Alpha kicked ass. Most of the guys I worked with on the circuit design team at AMD were former DEC Alpha designers. They designed those whole chips at the circuit schematic level - it was wild. You need a nand gate? You draw a schematic for a nand gate and you lay out a nand gate. Great for clock speed, but impossible to manage if you wanted to do complex microarchitectures to raise IPC. Loved those guys - a couple of them were hilarious.
 

Citysnaps

Elite Member
Staff Member
Site Donor
Posts
3,694
Reaction score
8,995
Main Camera
iPhone
They designed those whole chips at the circuit schematic level - it was wild. You need a nand gate?
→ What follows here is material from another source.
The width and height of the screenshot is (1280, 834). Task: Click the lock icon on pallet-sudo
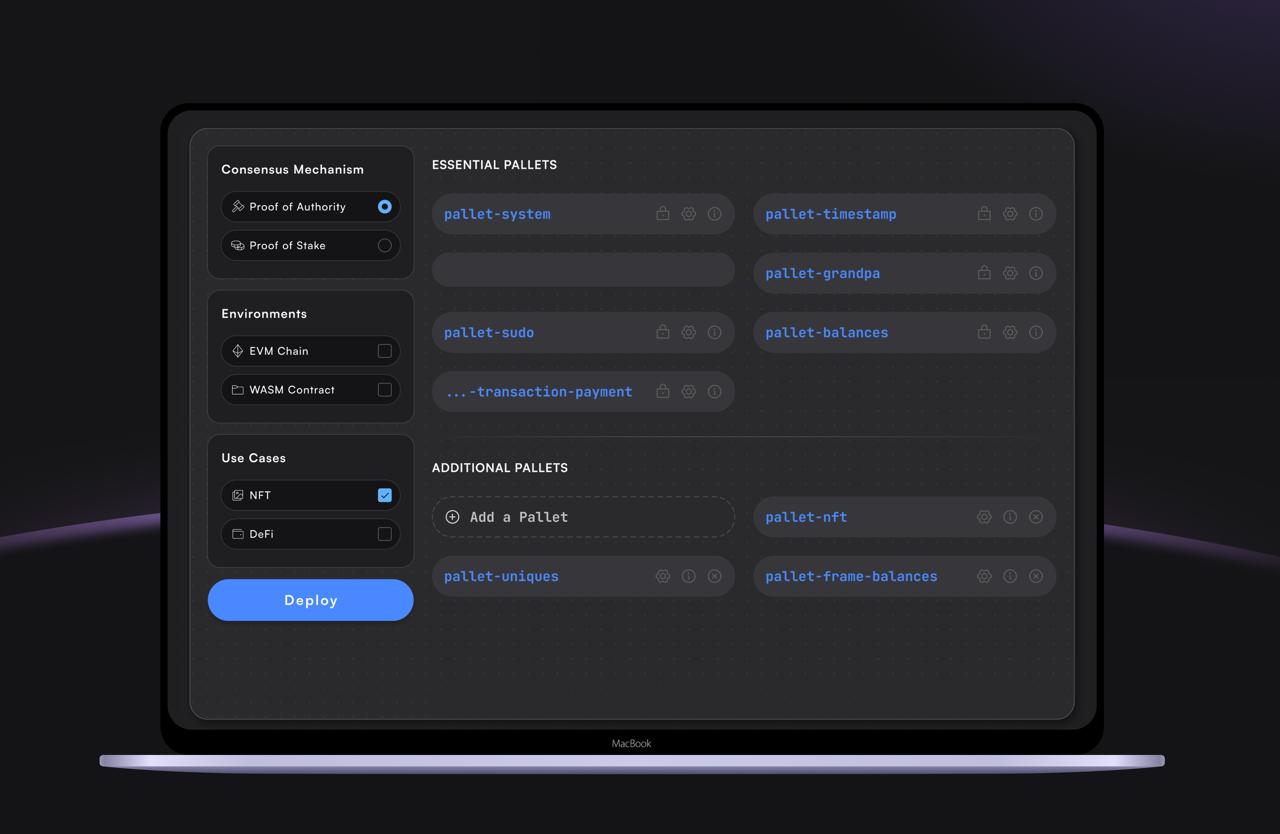662,331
You draw a schematic for a nand gate and you lay out a nand gate.

That's the way our communications-oriented signal processing ASIC startup (Graychip, in Palo Alto) designed chips. Schematic entry -> our own simulator -> hand laid out via UCB's Magic -> and zebra fabbed by ES2 in Aix-en-Provence, France (ES2 later being acquired by Atmel).

Our competitors couldn't get close to our speed/performance, low power consumption, and functionality.
 

Cmaier

Site Master
Staff Member
Site Donor
Posts
5,331
Reaction score
8,524
That's the way our communications-oriented signal processing ASIC startup (Graychip, in Palo Alto) designed chips. Schematic entry -> our own simulator -> hand laid out via UCB's Magic -> and zebra fabbed by ES2 in Aix-en-Provence, France (ES2 later being acquired by Atmel).
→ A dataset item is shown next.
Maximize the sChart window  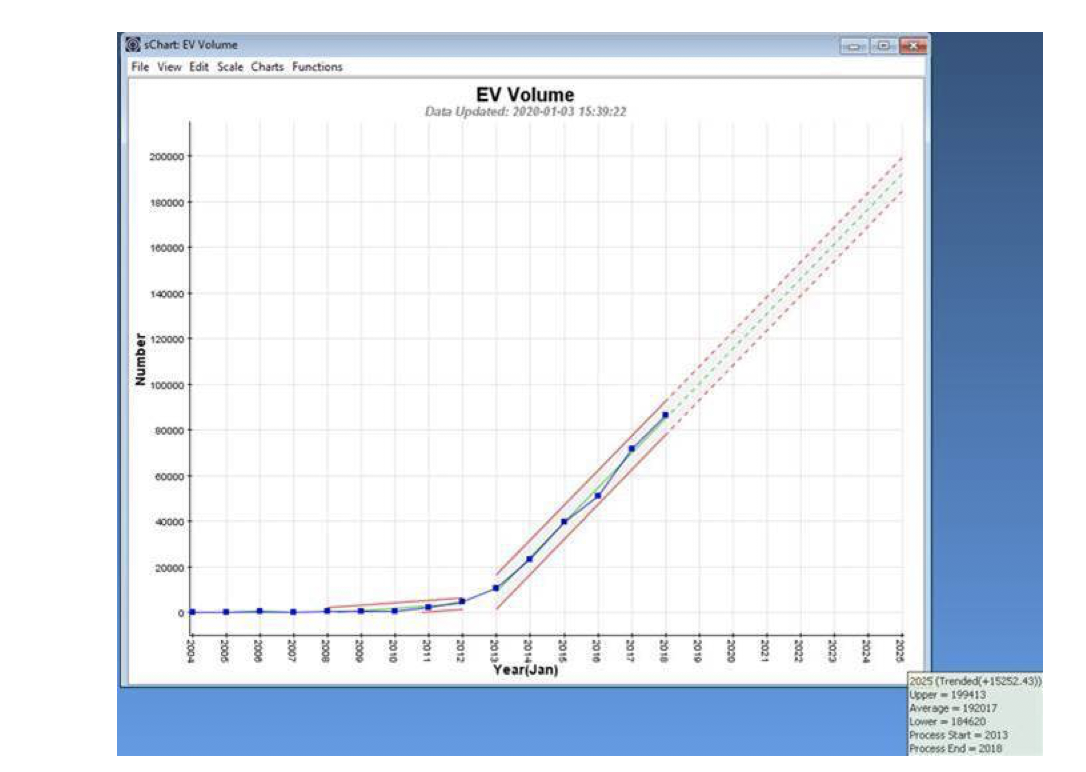point(884,46)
Our competitors couldn't get close to our speed/performance, low power consumption, and functionality.
Works great when your design is small. But try designing a CPU with a billion transistors that way :)
 

Citysnaps

Elite Member
Staff Member
Site Donor
Posts
3,694
Reaction score
8,995
Main Camera
iPhone
Works great when your design is small. But try designing a CPU with a billion transistors that way :)

For sure on that. We knew where our lane was and intentionally only addressed communications-oriented signal processing using digital techniques. And kept the company very small so that the founders and employees could keep normal (or less, as needed) hours and have time for their kids. Everybody had a hand-me-down SPARCStation 1 or 2, which worked fine for our needs (except I really hated vi coming from the Mac world). The company was run very low key, with zero drama - and loads of time off if you needed it to tend to personal matters (sick spouse, a pet on its last legs, etc).

Our margins were high because there was no competition and we could get away with it - though that was really driven by customers in the early stages of a project often needing a lot of hand-holding not knowing a lot about digital domain signal processing. A chip that cost us around $20-$30 through package and test we'd sell for $300 in small quantities.

Out of the three professional jobs over my career, that one was the most satisfying.